Alces supports both Spot Instances and On-Demand instances, giving users needed choice. The company has also leveraged Amazon’s flexibility here: “So the obvious one is an automatically scaling. The job scheduler feeds into AWS and instructs the infrastructure how big it needs to be in terms of compute node.” It shrinks and expands the environment as needed.

“We try to give people the option with Flight when you launch a cluster you can request it to launch on-demand, which give you a guarantee that these instances are going to be permanent. You can also choose to launch a spot instance and Flight will allow you to enter the bid price you want. You can choose how much you want to spend. If a node does get killed because it’s blocked because your bid is too low, the job will return to a queue state on the cluster and can be submitted when the spot price falls again to a level your happy with,” says Mayers.

How all of this cloud-based HPC capability will be used is still evolving. There are, of course, the usual workflows. There is bursting to the cloud when in-house capacity is strained. That said, Mayers expects HPC in the cloud will be used several ways. For example, it might be used as a cost-effective HPC training tool in a university setting. Parking on-premise HPC capability temporarily in the cloud while the actual on-premise infrastructure undergoes change or maintenance is another. There’s no shortage of ideas.

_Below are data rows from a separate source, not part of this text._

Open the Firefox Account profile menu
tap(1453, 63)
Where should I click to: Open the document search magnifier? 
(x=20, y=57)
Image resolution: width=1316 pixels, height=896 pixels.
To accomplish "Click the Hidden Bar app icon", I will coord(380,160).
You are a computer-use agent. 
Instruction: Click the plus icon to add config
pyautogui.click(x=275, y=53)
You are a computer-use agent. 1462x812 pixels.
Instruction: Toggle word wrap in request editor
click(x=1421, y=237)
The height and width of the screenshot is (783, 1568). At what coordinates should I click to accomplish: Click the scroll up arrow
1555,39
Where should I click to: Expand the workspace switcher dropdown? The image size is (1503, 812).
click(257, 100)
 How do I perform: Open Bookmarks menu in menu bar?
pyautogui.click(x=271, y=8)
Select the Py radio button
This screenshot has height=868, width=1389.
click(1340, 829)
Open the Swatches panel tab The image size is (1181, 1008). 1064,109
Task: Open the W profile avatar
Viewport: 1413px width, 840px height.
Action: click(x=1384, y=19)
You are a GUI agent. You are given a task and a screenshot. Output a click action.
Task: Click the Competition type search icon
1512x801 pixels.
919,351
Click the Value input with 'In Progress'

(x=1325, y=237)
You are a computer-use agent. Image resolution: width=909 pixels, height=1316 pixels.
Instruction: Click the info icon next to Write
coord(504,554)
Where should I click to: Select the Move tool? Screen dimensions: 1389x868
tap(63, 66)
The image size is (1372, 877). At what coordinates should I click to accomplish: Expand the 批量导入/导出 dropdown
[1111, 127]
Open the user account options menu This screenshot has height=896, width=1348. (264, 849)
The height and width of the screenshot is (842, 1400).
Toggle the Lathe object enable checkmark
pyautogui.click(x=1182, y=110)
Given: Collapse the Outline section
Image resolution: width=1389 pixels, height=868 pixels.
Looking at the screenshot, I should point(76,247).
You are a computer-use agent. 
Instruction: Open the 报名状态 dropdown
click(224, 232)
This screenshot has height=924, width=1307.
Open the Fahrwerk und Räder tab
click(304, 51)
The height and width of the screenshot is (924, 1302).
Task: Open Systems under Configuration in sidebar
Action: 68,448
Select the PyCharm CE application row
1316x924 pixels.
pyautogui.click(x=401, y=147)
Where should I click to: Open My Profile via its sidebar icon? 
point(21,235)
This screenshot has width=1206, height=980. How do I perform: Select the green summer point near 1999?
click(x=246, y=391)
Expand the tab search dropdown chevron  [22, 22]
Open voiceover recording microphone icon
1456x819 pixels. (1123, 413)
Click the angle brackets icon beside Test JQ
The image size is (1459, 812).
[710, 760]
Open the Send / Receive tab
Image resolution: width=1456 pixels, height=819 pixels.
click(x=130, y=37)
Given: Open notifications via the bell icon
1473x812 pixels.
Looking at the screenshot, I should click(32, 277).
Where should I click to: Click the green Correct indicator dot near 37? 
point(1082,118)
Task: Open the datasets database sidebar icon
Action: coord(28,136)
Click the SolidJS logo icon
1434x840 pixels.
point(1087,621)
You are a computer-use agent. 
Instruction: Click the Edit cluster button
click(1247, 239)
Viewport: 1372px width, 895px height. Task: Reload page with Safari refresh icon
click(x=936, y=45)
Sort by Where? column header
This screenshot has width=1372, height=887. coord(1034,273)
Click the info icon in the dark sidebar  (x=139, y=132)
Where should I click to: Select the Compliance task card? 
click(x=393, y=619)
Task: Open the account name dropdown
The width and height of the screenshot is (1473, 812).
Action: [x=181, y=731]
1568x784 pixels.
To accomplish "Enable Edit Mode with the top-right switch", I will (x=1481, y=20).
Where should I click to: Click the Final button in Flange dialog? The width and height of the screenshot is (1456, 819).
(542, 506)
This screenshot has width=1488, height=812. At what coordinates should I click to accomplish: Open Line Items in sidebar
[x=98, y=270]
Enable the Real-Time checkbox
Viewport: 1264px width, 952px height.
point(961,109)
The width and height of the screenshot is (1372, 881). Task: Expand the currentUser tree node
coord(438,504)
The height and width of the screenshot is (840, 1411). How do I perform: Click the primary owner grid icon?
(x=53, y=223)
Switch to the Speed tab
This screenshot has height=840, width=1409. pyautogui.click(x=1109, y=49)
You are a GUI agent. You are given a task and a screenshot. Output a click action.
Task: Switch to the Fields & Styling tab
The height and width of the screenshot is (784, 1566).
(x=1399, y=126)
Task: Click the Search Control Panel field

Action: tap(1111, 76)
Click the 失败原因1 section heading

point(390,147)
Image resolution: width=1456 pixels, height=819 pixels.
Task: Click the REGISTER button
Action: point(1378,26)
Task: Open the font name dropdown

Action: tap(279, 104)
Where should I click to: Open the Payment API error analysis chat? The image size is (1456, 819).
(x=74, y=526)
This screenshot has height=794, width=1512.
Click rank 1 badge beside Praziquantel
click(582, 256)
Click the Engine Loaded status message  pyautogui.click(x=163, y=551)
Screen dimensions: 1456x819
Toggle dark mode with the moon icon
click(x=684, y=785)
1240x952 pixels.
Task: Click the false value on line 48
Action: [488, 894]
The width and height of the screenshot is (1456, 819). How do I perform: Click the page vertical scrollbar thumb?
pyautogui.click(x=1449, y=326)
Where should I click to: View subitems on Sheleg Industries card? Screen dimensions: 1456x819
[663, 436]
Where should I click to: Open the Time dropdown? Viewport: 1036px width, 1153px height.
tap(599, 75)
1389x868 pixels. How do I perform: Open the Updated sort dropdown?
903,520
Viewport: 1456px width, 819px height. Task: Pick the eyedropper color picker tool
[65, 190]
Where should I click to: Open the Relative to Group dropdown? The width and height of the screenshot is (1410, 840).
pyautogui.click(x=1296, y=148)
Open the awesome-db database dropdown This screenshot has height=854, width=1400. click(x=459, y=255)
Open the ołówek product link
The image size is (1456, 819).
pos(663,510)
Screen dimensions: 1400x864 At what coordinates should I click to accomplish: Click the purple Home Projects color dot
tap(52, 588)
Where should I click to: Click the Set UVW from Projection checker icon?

Currently, Alces Flight’s traditional HPC integration is remains by far the largest piece of its business accounting for around 90 percent. Its integration business model, says Mayers differs from many HPC integration players in that it doesn’t buy and sell equipment; instead it works “mostly tier one” vendors and connects customers directly with them. The revenue comes from services (installation, integration, life cycle servicer, etc.).